# Locking up my cross slide



## Blogwitch (Feb 5, 2015)

I have DRO's fitted to my Chester Crusader lathe. The problem being, when the lathe manufacturers fit the read head to the cross slide, it covers over the grub screw that is used to lock the cross slide. That lock is a real necessity if you are cutting heavily or doing final finishes. The head could be moved to the other side, but under certain conditions, you would lose over 1" of travel towards the chuck, and also the head could be liable to damage from the turning chuck.

So this post will be done in two parts. The first showing what I will be doing, the second actually doing the job. An afternoon should easily see this job done.

I have to say, if anyone else is going to fit a DRO to their cross slide, no matter what machine it is, you might also cover up your locking screw, so this mod should get you over your problem as well.

So here is my proposal.
The top bit shows how the normal lock works. Tighten up the grub screw, and it pushes the gib against the inner dovetails, that action effectively locks everything up.
That method cannot be used on the other side, as there is no gib strip to protect the precision face of the dovetail.
The solution is shown in the bottom sketch. An angle machined on the end of a bronze piston will be the bit that contacts the dovetail. The other shown bits will be explained as I do it.

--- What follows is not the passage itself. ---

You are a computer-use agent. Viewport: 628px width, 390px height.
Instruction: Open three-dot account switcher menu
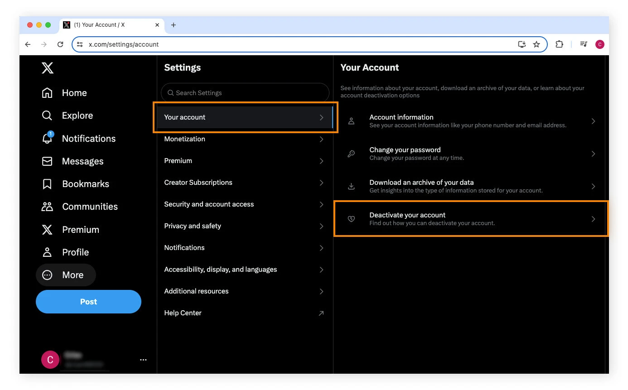143,360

It just fell apart in me 'ands boss.

It was honestly that quick, a few minutes and the bit I was after was free of the machine







While I have parts like this off a machine, I always take the opportunity to look at the bits that will finally wear out. If it is a complicated bit, I would measure and draw it up, and most probably make a spare some time in the future. This time, it isn't needed. I know I could knock one of these out in a couple of hours from a lump of bronze, so no need to carry spares. It also has basic backlash adjustment on it, so it could be adjusted and used while I make a new one.







If I did a cross section of the casting, this is what it would look like.







Also from the end.






I did a rough transfer of the normal locking screw position onto the other side on the casting. This position should be in the right place if the manufacturers have done their maths.







Having blued up, I transferred the line from the bottom to the side face, I now had my first position line.
The blued arrow is showing the position on the top face of the  ball oilers. I don't want to remove them because they might be damaged. I must position the job in the vice so that they are outside of the jaws, otherwise they will get crushed and destroyed.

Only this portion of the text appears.